The effects of sex steroids (oestrogens, androgens and progesterone) on immune responses contribute to the sex bias in autoimmune rheumatic diseases in complex ways. Targeting these effects could hold potential for treating patients with autoimmune rheumatic diseases.
Key points
Oestrogens have both pro-inflammatory and anti-inflammatory effects, acting as stimulators of B cell-mediated immune responses but inhibitors of pro-inflammatory macrophages and some T cells.
In contrast to oestrogens, androgens and progesterone have immunosuppressive and anti-inflammatory effects.
In men and postmenopausal women with rheumatic diseases, increased androgen-to-oestrogen conversion in inflamed tissues and local oestrogen metabolite synthesis support disease.
Pregnancy, sex hormone replacement therapies and oral contraceptives can negatively or positively affect the severity of autoimmune rheumatic diseases, depending on the respective predominance of oestrogens or androgens (and progesterone).

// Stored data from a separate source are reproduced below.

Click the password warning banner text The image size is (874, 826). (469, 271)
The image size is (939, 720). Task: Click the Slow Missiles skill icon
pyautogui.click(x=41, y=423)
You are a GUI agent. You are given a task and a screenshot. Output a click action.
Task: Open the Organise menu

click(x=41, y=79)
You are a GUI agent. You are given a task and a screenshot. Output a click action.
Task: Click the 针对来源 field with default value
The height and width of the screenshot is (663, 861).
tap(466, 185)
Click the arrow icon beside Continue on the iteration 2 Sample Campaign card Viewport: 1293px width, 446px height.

Sex-dependent differences in gut microbiota may lead to genetic or epigenetic changes in local gastrointestinal inflammation, systemic immunity and susceptibility to a range of rheumatic diseases.
Therapies with androgens and progestins, selective oestrogen receptor modulators and tissue-selective oestrogen complex need to be tested more rigorously in autoimmune rheumatic diseases.